Earlier Wednesday night, California lieutenant governor Gavin Newsom lamented that Reagan’s hopefulness had been replaced with Trump’s pessimism.

“Trump strangled the sunny optimism of Ronald Reagan and replaced ‘tear down that wall’ with the cynical bigotry of ‘build that wall,'” Newsom said.

Democratic lawmakers also looked to the Cold War leader for foreign policy guidance, faced simultaneously with suspicions that the Kremlin had breached the Democratic party’s servers and an administration proposal to increase cooperation with Russia in Syria.

“Trust but verify, as some great president once said,” Illinois senator Dick Durbin told THE WEEKLY STANDARD Wednesday when asked how the lack of trust between Russia and the U.S. would influence the administration’s Syria strategy.

Delaware senator Tom Carper cited the same saying.

“What did President Reagan used to say? Trust but verify,” Carper told TWS.
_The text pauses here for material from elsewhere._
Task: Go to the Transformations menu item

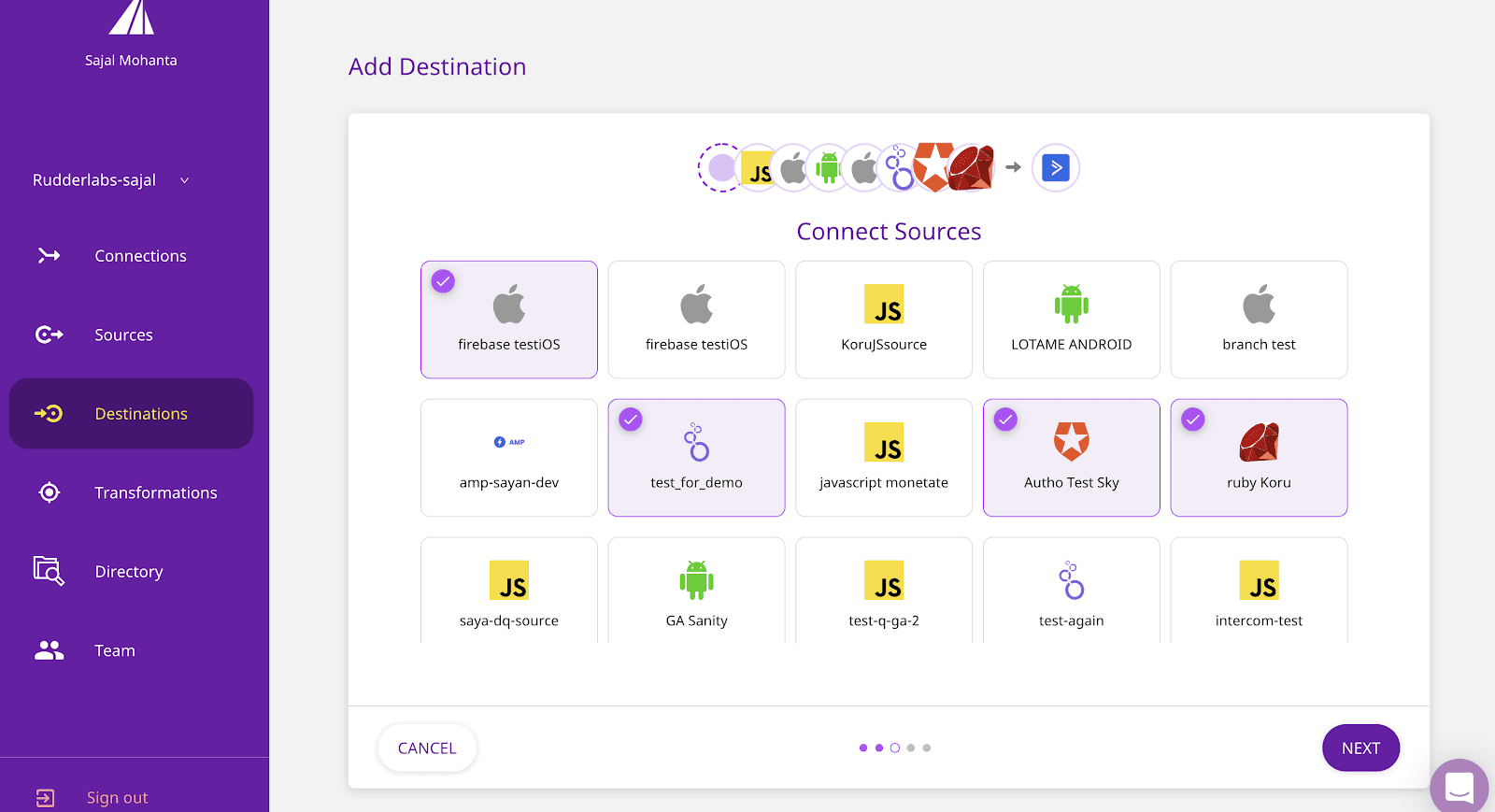Action: coord(155,492)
California representative Adam Schiff, ranking member on the House Intelligence Committee, evoked Reagan Thursday to emphasize the divergence of Trump’s foreign policy stance from the conservative norm.

“He is signaling to Putin that … he may very well support the repeal of the sanctions on Russia over its invasion of Ukraine, that he may look the other way and not honor the obligations under the NATO treaty if [Putin] were to intervene in the Baltic nations or Poland,” Schiff said Thursday during an event hosted by Politico. “These are astounding things for any major candidate to say, particularly one coming from the so-called party of Reagan.”

Some have noted that Democrats are taking on features that were once typical of conservatives, such as skepticism of Russia and an expert focus on national security. Democratic nominee Hillary Clinton is also seen by many as a foreign policy hawk.

Doug Elmets, a former member of the Reagan administration, was scheduled to speak Thursday at the Democratic convention.